Hoisted on His Own Petard

Folks, this is too funny. The Dean was extremely supportive of the hiring freeze. Then he tried to hire a new Associate Dean and found out that…. guess what? … there’s a hiring freeze. Now he’s stuck answering every email about course schedule changes, office assignments, and so on.

I discussed this with other Chairs and we laughed maniacally.

Pet Peeve

One of my pet peeves is the habit some people have of putting the due date on their calendar as the date when they should begin to work on a task. “Please submit before October 31” to them always means “Remember on October 31 that you were supposed to be working on this.” Of course, it always turns out that the paperwork they had to submit was due at 8 am on the deadline date, and they start sending out pitiful emails at noon, enquiring how it all happened.

I’m not talking about students. These are adults. If you have a document that takes 3 minutes to fill out, why not fill it out when you receive it instead of entering it into your calendar and then waiting until the absolute last second to do it?

This is particularly dumb since due dates for things tend to cluster around the 15th and the end of the month. You regularly end up with an avalanche of things that need to be done immediately if you confuse “due date” with “to do date.”

What If Things Don’t Change?

One interesting exercise that Charles Cooke suggested at the Republican event (see previous post) is this. Think about the area where you live and imagine that nothing is done in it politically for the next 30 years. It’s 2052 and absolutely nothing changed in the past 3 decades. How would you feel about that?

I thought about it, and if the town where I live and this whole area didn’t change at all. . . that would be pretty bloody amazing. Folks, this is as close to paradise on Earth as it can get. It’s exactly the kind of place where children should grow up and where parents should observe them grow up. I keep taking visitors to our poor area of town and they tell me they don’t see the difference between it and the middle-class area. Here everything is safe, beautiful, great nature, everything is affordable, tons of kids’ activities, great medical services with no waiting times – it’s so good.

I want this to be conserved exactly as is for my kid and her kids and so on to enjoy. It’s extraordinarily unique and rare that a civilization has achieved something like this. I don’t think it can be improved. I think we would be sorely tempting God (or fate, or good luck, whatever you believe) if we tried to fuss with it much.

Many Republicans

Today I attended a discussion meeting that National Review holds between its leading journalists and smallish groups of readers. This is my only chance to be somewhere where everybody is a Republican. Everybody! Feels so strange.

It was a great conversation. I’m in academia, so my chances to be in a room (virtual or real) with more than 1 Republican at any given time are nil.

These are journalists and people who read magazines, so the nature of the discussion was elevated. Everything was calm and triumphant. I’m a recent Republican, so everybody was more knowledgeable than I am, and I was content to stay silent and listen.
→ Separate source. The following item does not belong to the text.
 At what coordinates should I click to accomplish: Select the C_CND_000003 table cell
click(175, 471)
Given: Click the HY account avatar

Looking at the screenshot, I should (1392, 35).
The journalists were Charles C. Cooke, Michael Brendan Dougherty, and Rich Lowry. They didn’t lecture but answered questions. The questions were smart, and so were the answers, especially on the inflation. The explanation as to what caused the inflation and why it’s not going to be fixed any time soon was great.

Best of all, nobody in the group was a victim. Nobody talked about anybody being a victim. Nobody sounded self-righteous or tried to guilt anybody about anything. Nobody said they were exhausted or had mental issues. I’m now on my way to a work-related group, and I know this whole list will be rolled out because it always is.

The group wasn’t as triumphant and upbeat as my Ukrainian discussion groups, but Americans by nature have a more muted affect (this is not a criticism, mind you. I’d kill for a more level affect but it’s physiological, you can’t change it). But it was at the opposite side of the spectrum from Democrat groups where everybody is down in the dumps all the time.

I’m now very energized to vote Republican.

No True Bill

Now that my favorite Associate Dean (called Bill) is gone and we haven’t found a new one, the Dean is trying to sub for him. He doesn’t have the same work ethic, so he cuts corners. And that never works.

Here’s an example. Every October we have to do a mandated ethics training. It’s something the state requires of everybody, including graduate assistants, plant workers, everybody. Of course, many people forget. In the last week of October, Bill used to send reminders to the people who hadn’t undergone the training.

The Dean decided that going through the lists and weeding out those who haven’t done the training is a bore. Instead, he sent a group email to everybody, berating us for not doing the training. Immediately, the people who had done the training started to respond to the entire thread, angrily and self-righteously defending themselves from the unfair accusation. So that you understand the magnitude of the blunder, we have 846 people total. Not everybody has written back but the thread has raged since yesterday and is still going strong right now. People don’t like the Dean, and this is a great way legitimately to spam his inbox.

Talking Point

It’s curious that people who keep repeating like overexcited parrots that “Biden will fight to the last Ukrainian” never say that Putin will fight to the last Russian. Clearly, Putin has more ways to motivate Russians to fight than Biden does to motivate Ukrainians. But that simple thought doesn’t occur because the point is to repeat a soothing talking point and avoid thinking as much as possible.